İlahiyat Haber

Ve Allah Ademe Bütün Esmayı Öğretti…

 

“Ve Allah Âdem’e bütün esmayı öğretti…”*

Esmâ =isimlerden maksat ne ola ki? Yaygın kanaate göre Allah Âdem’e bütün isimleri teker teker öğretti, hatta iğneden ipliğe, çanaktan çömleğe kadar

Nadir de olsa “esmânın öğretilmesi”nden maksadın, insana eşyayı tanıma ve ona uygun isim verebilme yetisini verdi demek olduğunu söyleyenler olmuştur. Bizce de asıl olan anlam bu olmalıdır. Gerçekten insan, diğer canlılardan özellikle de meleklerden farklı olarak dış dünyadan duyargalarıyla almış olduğu verilerle eşyayı gerçekliği üzere tanıyabilme ve ona bir ad koyma, kavram geliştirme ve onlarla ilgili terimler üretme yeteneğine sahip tek canlıdır. Onu meleklerden üstün kılan da işte bu özelliğidir. Buna mukabil melekler bilgisayar gibi ne ye kodlanmışlar ve programlanmışlarsa ancak onu bilebilir ve ancak onu yapabilirler. İnsandır ki yegâne varlık olarak bilgiyi yeniden üretir ve yeni yeni sonuçlar elde eder, farklı çıkarımlar yapar.

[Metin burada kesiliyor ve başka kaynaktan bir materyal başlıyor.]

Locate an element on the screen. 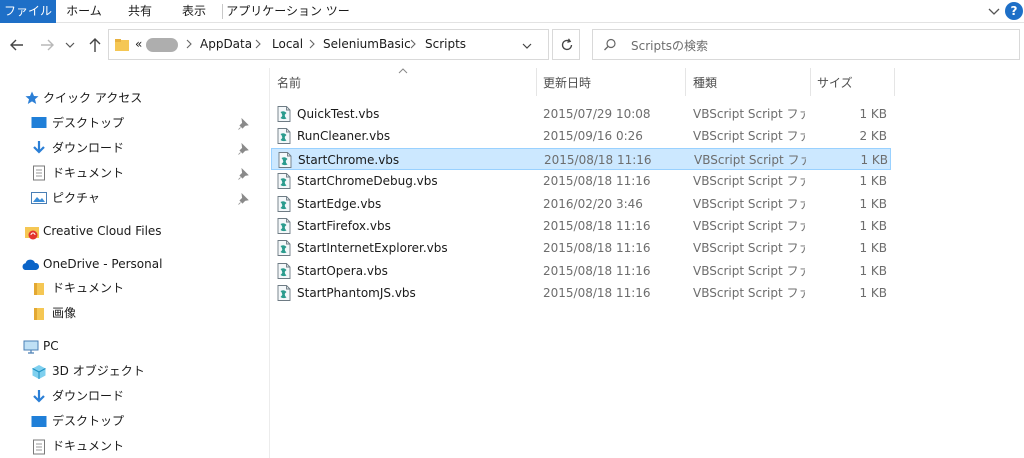 This screenshot has height=458, width=1024. nav-onedrive-documents: ドキュメント is located at coordinates (88, 288).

Bir ihtimal daha var: O da esma’dan maksat Allah’ın kendi esması olmasıdır. Bu durumda “Esma” başlıklı yazımızda anlatılanın bir devamı olarak bu yorumu değerlendirmek gerekir. Yani Allah Âdem’e esmâsını öğretti, insana onların açılımlarını ve kendisi üzerinden nasıl gerçekleşeceğini gösterdi demek olabilir. Yani!


 

*وَعَلَّمَ آدَمَ الْأَسْمَاءَ كُلَّهَا ثُمَّ عَرَضَهُمْ عَلَى الْمَلَائِكَةِ فَقَالَ أَنْبِئُونِي بِأَسْمَاءِ هَؤُلَاءِ إِنْ كُنْتُمْ صَادِقِينَ (31) قَالُوا سُبْحَانَكَ لَا عِلْمَ لَنَا إِلَّا مَا عَلَّمْتَنَا إِنَّكَ أَنْتَ الْعَلِيمُ الْحَكِيمُ (32) قَالَ يَا آدَمُ أَنْبِئْهُمْ بِأَسْمَائِهِمْ فَلَمَّا أَنْبَأَهُمْ بِأَسْمَائِهِمْ قَالَ أَلَمْ أَقُلْ لَكُمْ إِنِّي أَعْلَمُ غَيْبَ السَّمَاوَاتِ وَالْأَرْضِ وَأَعْلَمُ مَا تُبْدُونَ وَمَا كُنْتُمْ تَكْتُمُونَ (33) [البقرة ]

 

Allah, Âdem’e bütün varlıkların isimlerini öğretti. Sonra onları meleklere göstererek, “Eğer doğru söyleyenler iseniz, haydi bana bunların isimlerini bildirin” dedi.

 

Melekler, “Seni bütün eksikliklerden uzak tutarız. Senin bize öğrettiklerinden başka bizim hiçbir bilgimiz yoktur. Şüphesiz her şeyi hakkıyla bilen, her şeyi hikmetle yapan sensin” dediler

 

Allah, şöyle dedi: “Ey Âdem! Onlara bunların isimlerini söyle.” Âdem, meleklere onların isimlerini bildirince Allah, “Size, göklerin ve yerin gaybını şüphesiz ki ben bilirim, yine açığa vurduklarınızı da, gizli tuttuklarınızı da ben bilirim demedim mi?” dedi.